1.1 2022-06-08 14:16 UTC

This package is auto-updated.

Last update: 2024-12-08 20:56:24 UTC


README

What this plugin does

This plugin prefixes all vendor namespaces with a chosen value. This includes all declared namespaces, use statements, fully qualified references, and most string values that reference the namespace.

All vendor code and composer autoload mappings are updated to reference the prefixed namespace.

What this plugin does not do

It will not touch any code in your project. It only affects code in the vendor directory, and it only affects code referencing the affected namespaces. You must update all references in your code yourself if you apply this to an existing project.

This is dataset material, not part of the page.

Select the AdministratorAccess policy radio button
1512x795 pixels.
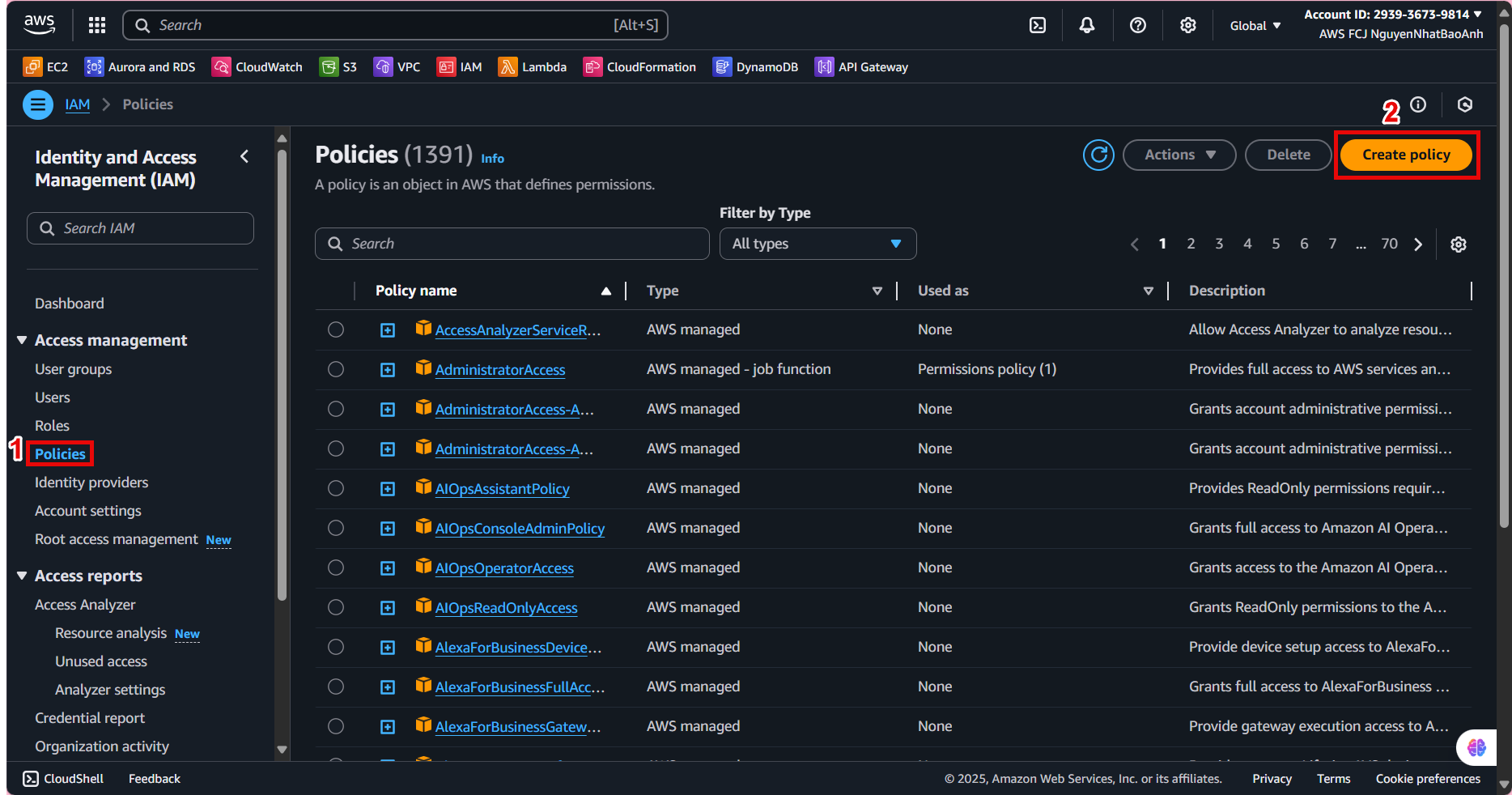pyautogui.click(x=336, y=369)
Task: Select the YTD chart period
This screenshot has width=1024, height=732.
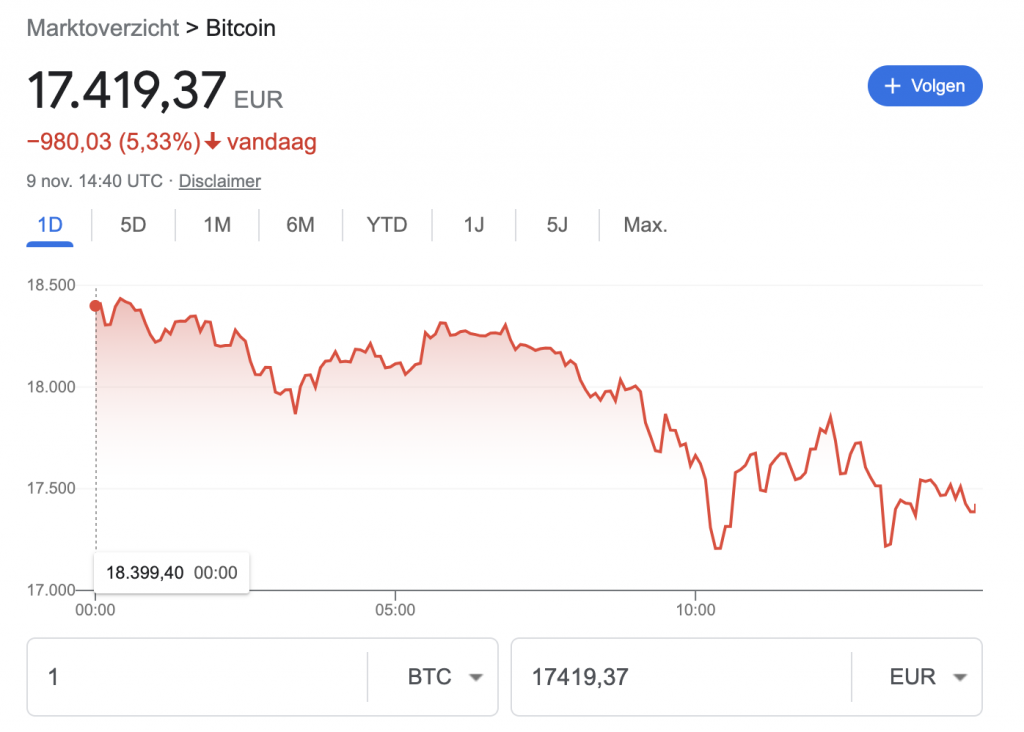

Why would I want to use this?

This plugin allows you to run two projects that utilize composer dependencies in the same runtime, without worrying about conflicting dependencies. The most common example is in a WordPress environment, where all plugins execute in the same runtime, and may rely on the same composer dependencies. Each project utilizing the plugin can't conflict with any other project unless the vendor code is not namespaced (in which case there aren't many options...).

Usage

Using the plugin is straightforward. Install the plugin by requiring it in your project: composer require and/isolate-composer.

Configure the plugin by adding the following to your composer.json:

"config" : {
    "isolate": {
      "prefix": "Your\\Prefix\\Here\\",
      "blacklist": [],
      "autorun": false,
      "require-dev": false,
      "replacements" : {}
    }
}

The only required value is the prefix.

After you have configured the plugin, run the isolation:

composer isolate
composer dump

Your vendor code is now prefixed!

Be sure to dump after you isolate, or your autoload mappings will be incorrect!

Configuration

prefix

This is the value that will be prepended to all vendor namespaces. It should be a valid namespace, and should be unique to your project. I recommend you don't use your main project namespace, or at least add \\Vendor to the end.

blacklist

This is a list of packages you don't want to prefix. Matching packages will not be scanned for namespaces, but will still have code rewritten if it contains namespaces from other non-blacklisted packages.

autorun

Setting this value to true automatically runs the isolation process before every dump.

require-dev

By default, only require packages are scanned for namespaces, and require-dev packages are ignored (as above, they will still have code rewritten if they contain namespaces from other packages).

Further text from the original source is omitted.